September 3, 2009

Dealing with good-byes…

Posted in Between Us column, Relationships, Spirituality at 5:35 am by dinaheng

I hate saying good-bye.

The last family reunion of the summer ended today, as my sister Jackie and her two sons, Peter and Sam, left Houston for their new home in Oman. Their dad Jim works overseas for an oil company, and the four have moved to different postings around the world, coming back to the United States once a year or so.

Because the time between visits is so long, the joy in coming together is always equaled by the sadness of parting.dinah-eng-21

We can’t see the ties that bind us to others, but they’re there. We feel them tug on our hearts every time we move away — physically or psychologically — from the people we love. Those invisible threads are God’s reminder that we can never be separate.

We live in a world where families are separated by so many things — geography, cultural differences, political opinions, religious beliefs, you name it, and someone’s family is bound to be divided by it.

Yet I have to believe that there’s something in our core that won’t let the illusion of separateness truly divide us.

When I left home for college, I couldn’t get away from my family fast enough. I wanted to explore new places, in search of a new me. When the outer search finally turned inward, I  began to work through family issues with a therapist. After years of running from my fears, I started to understand that who I am and who I want to be are not different.

We spend so many years in search of… something. Only to discover that the journey is always about finding our way home.

In my mind, home is Los Angeles, where I live and work; Houston, where most of my family resides, and Sedona, where my spirit most feels at peace. Since no one place satisfies all that I am, I find myself still split between geographic places. At the same time, I feel more at home in each place than ever before.
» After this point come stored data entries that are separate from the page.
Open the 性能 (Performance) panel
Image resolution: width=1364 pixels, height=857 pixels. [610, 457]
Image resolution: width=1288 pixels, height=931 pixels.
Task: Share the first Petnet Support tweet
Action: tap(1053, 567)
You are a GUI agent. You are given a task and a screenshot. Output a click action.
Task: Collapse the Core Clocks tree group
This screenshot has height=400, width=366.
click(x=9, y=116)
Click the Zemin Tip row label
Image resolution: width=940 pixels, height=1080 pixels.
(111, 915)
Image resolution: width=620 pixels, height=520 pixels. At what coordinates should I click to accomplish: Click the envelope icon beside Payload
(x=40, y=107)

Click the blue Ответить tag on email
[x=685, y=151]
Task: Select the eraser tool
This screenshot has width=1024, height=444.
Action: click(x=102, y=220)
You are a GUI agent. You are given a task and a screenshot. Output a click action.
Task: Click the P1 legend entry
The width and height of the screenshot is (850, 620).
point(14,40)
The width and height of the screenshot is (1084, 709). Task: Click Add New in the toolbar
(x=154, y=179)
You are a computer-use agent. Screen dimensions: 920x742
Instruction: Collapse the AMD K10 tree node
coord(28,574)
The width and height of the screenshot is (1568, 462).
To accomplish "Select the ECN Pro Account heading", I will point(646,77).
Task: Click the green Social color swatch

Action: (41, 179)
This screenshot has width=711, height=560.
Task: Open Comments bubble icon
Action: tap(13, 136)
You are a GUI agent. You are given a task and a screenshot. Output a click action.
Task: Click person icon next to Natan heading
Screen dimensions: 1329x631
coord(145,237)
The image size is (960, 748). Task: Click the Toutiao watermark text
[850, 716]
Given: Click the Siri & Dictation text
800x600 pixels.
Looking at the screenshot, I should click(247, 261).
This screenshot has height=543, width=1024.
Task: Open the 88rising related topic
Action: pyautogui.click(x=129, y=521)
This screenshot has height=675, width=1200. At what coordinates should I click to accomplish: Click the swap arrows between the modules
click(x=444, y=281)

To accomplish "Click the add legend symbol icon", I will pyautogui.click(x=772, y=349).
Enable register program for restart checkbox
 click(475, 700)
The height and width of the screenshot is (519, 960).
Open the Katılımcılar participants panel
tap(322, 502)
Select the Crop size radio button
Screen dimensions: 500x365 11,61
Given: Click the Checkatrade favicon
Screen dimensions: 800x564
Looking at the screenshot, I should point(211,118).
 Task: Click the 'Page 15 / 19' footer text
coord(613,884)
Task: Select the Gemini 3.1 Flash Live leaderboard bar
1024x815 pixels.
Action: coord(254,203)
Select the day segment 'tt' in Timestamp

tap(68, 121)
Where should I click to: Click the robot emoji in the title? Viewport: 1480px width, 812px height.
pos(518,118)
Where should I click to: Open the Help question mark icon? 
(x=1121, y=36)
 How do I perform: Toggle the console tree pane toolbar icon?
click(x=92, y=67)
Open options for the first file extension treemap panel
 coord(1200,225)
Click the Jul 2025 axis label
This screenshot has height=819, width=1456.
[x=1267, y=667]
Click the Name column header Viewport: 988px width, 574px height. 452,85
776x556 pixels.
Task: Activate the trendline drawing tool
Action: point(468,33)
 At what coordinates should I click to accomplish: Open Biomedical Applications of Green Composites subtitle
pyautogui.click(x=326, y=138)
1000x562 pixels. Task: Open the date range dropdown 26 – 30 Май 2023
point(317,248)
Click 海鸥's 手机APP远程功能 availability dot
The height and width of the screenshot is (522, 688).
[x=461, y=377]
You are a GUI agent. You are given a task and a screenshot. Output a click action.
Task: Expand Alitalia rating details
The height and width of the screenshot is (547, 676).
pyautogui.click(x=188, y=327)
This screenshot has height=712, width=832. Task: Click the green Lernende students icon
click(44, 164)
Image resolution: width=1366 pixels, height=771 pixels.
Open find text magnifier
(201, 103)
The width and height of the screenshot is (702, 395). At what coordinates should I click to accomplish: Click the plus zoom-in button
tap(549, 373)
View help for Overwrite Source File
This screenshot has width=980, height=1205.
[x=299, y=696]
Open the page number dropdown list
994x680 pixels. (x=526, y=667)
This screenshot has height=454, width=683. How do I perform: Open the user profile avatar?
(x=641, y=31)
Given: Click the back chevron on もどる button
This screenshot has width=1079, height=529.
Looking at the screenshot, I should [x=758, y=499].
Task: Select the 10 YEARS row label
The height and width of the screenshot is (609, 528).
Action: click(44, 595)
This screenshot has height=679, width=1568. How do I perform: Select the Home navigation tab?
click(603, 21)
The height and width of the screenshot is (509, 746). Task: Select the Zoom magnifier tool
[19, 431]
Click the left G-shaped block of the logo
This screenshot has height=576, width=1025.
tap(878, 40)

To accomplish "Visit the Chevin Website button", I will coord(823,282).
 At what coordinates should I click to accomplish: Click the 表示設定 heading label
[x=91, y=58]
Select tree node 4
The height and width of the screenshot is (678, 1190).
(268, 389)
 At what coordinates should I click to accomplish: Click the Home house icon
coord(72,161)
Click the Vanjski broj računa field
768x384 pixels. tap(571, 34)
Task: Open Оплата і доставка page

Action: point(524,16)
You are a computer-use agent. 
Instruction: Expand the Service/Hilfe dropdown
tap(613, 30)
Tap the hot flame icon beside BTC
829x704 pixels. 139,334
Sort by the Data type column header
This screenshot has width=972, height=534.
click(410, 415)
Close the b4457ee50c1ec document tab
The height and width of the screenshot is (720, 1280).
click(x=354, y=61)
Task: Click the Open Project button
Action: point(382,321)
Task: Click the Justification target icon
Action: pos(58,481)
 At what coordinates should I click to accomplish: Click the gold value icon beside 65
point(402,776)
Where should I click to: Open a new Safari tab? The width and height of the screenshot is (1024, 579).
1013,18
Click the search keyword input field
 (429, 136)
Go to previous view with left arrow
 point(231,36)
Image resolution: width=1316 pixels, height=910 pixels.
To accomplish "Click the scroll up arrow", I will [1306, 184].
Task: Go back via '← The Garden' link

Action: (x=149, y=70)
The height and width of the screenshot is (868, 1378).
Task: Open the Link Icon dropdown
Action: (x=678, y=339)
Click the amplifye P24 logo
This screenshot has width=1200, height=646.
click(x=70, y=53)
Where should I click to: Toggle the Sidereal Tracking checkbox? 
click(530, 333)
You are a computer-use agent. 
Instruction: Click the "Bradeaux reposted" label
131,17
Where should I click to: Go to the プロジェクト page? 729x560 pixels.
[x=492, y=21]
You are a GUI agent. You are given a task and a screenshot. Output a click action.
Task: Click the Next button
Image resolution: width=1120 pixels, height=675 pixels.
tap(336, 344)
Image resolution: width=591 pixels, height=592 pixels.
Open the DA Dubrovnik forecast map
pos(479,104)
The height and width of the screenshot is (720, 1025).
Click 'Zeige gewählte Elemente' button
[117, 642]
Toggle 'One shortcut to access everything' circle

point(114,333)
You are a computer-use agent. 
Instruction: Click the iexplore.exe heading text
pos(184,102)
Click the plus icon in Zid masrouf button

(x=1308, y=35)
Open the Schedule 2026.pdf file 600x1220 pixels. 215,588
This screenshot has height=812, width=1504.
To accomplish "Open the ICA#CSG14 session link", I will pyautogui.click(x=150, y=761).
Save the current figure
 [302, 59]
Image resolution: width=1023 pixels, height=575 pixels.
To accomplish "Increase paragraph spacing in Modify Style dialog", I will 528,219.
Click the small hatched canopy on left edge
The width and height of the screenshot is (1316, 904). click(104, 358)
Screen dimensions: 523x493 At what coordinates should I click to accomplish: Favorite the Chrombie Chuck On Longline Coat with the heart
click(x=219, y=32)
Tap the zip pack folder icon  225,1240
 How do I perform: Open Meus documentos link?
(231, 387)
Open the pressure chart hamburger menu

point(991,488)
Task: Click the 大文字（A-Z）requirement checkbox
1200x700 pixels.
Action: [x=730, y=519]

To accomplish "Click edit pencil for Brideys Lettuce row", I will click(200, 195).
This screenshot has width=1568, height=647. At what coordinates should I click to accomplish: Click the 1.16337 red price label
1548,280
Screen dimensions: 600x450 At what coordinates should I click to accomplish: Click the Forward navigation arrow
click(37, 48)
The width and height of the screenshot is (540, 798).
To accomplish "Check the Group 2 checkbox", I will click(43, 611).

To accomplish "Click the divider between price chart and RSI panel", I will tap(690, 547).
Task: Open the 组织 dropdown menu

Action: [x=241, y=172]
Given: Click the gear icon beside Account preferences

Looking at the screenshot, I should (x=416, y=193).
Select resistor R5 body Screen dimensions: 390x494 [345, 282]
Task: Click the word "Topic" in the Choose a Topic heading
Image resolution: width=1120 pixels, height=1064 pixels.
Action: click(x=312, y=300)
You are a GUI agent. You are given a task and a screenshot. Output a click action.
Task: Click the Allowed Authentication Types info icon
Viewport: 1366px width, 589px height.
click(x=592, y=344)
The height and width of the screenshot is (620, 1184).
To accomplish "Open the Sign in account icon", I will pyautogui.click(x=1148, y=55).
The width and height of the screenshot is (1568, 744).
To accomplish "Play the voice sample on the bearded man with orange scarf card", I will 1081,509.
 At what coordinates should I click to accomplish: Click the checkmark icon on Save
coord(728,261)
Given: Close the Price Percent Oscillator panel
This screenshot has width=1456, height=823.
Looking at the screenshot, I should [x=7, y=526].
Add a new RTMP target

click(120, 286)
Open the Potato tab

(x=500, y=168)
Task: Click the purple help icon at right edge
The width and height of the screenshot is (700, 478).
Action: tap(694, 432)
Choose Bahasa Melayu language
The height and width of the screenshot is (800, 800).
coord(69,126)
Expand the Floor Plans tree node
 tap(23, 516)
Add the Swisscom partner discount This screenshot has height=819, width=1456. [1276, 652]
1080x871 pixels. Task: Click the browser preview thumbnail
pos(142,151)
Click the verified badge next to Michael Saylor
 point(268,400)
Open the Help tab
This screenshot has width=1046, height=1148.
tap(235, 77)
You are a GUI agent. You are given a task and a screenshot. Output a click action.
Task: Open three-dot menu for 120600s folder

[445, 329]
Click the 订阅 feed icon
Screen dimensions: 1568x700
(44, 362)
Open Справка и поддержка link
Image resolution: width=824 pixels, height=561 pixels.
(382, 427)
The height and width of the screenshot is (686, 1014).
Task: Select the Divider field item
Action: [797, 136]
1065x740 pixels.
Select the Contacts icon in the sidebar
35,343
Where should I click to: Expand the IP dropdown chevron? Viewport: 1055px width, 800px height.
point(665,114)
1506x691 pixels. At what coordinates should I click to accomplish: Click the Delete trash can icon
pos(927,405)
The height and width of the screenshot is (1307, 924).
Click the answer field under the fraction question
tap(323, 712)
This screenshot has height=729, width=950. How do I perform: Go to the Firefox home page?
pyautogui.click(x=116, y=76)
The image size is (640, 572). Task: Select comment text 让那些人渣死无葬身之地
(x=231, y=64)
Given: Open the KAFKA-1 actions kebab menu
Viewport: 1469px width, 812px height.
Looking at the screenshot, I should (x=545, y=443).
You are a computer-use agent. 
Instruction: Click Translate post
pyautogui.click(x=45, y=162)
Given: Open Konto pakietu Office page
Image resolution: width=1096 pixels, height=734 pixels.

What’s hard are the moments in transit, when I leave one place (or set of loved ones) for another. I know that whenever I visit friends or family, I’ll feel a hole in my heart for a day or two after saying good-bye.

So I throw myself into work projects to avoid thinking about the person I’ve left behind. If a  family member has visited me, I clean the house to erase all physical reminders of the visit, then try to lose myself in a book, all in an effort to distract my mind from the loss. The heart can stand only so much pain, so we defend ourselves by trying to ignore the sadness we feel whenever it’s time to say good-bye.

Yet part of the challenge of life is keeping an open heart, so that no matter where we may be, love can walk in unannounced.

One day, I know there’ll be a time when one place feels more like home than any other. Until then, it’s good to know that good-bye is just a word that has to be said before you can say hello again.